= ZU VERWENDENDE ZEILEN =
============

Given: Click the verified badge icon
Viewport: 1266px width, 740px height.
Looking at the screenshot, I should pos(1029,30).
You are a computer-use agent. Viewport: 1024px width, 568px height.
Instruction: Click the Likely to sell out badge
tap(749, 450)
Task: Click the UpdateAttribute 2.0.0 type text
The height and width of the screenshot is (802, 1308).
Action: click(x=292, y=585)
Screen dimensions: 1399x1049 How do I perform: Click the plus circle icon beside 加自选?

============

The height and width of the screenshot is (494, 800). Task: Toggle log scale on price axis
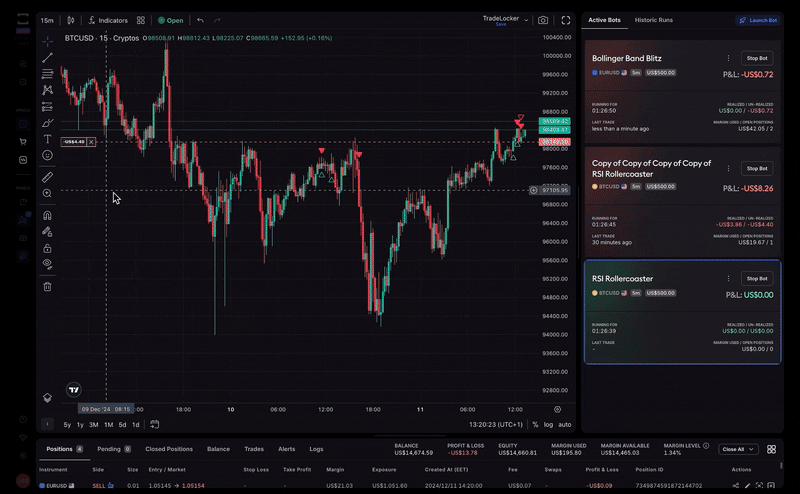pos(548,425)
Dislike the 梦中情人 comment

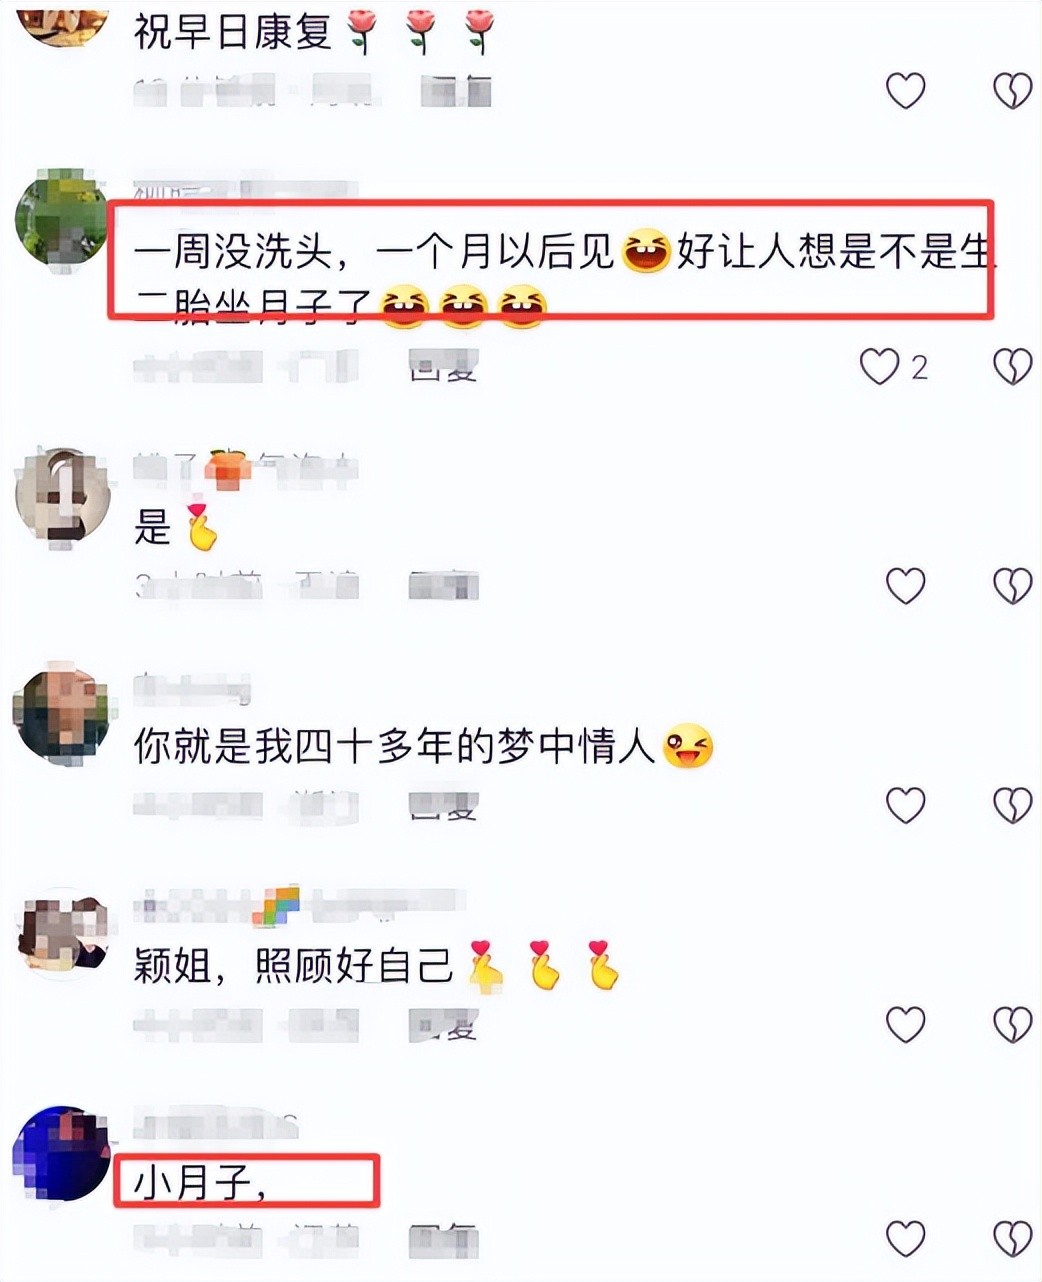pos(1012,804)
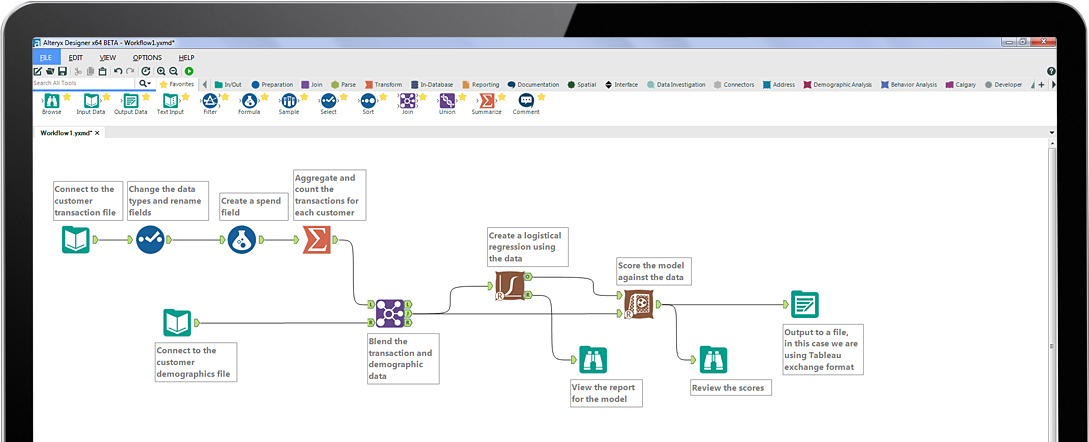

============

= AUFGABE =
Gib die Zeilen wortgetreu aus, beginnend mit der Zeile, die "You are a computer-use" enthält, und endend mit der Zeile, die "Screen dimensions: 1399x1049" enthält. Beide Grenzzeilen gehören dazu.

= RICHTIGE ANTWORT =
You are a computer-use agent. Viewport: 1024px width, 568px height.
Instruction: Click the Likely to sell out badge
tap(749, 450)
Task: Click the UpdateAttribute 2.0.0 type text
The height and width of the screenshot is (802, 1308).
Action: click(x=292, y=585)
Screen dimensions: 1399x1049 How do I perform: Click the plus circle icon beside 加自选?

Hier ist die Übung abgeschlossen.